Elezioni Nicaragua: la morte della democrazia

A settembre 2020 venne apoprovata una legge su “Delitti cibernetici” che difatto restringeva considerevolemnte la libertà d’espressione, ad ottobre 2020, l’Assemblea nazionale controllata dal governo approvó una legge che limitava la possiblità delle ong di ricevere fondi dall’estero e nel dicembre dello stesso anno un ulterirore atto legislativo limitò ancora di più le possibili voci di dissenso e cambiò la data delle elezioni presidenziali per dare più tempo al regime di adempiere ai “preparativi”.

Il 2021 non è certo andato meglio.
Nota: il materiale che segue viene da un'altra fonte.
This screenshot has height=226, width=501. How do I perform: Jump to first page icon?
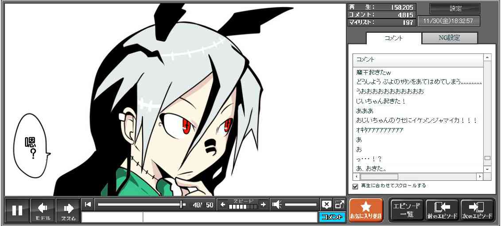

Ad esempio a luglio e agosto le autorità di regime hanno chiuso 45 organizzazioni non governative critiche con il governo e, come detto, le detenzioni arbitrarie hanno colpito ogni ambito del dissenso, eliminado i partiti di “vera opposizione” dalla comptezione elettorale e incarcerando o costrignendo all’esilio i possibili candidati alla presidenza.

Daniel Ortega, 76 anni, giunto al potere democraticamente 14 anni fa, si avvia dunque al suo quarto mandato presidenziale (già misconosciuto da Usa e Unione europea) in un Paese che vive una deriva democratica senza precedenti e una costante violazione delle dei diritti civili e politici.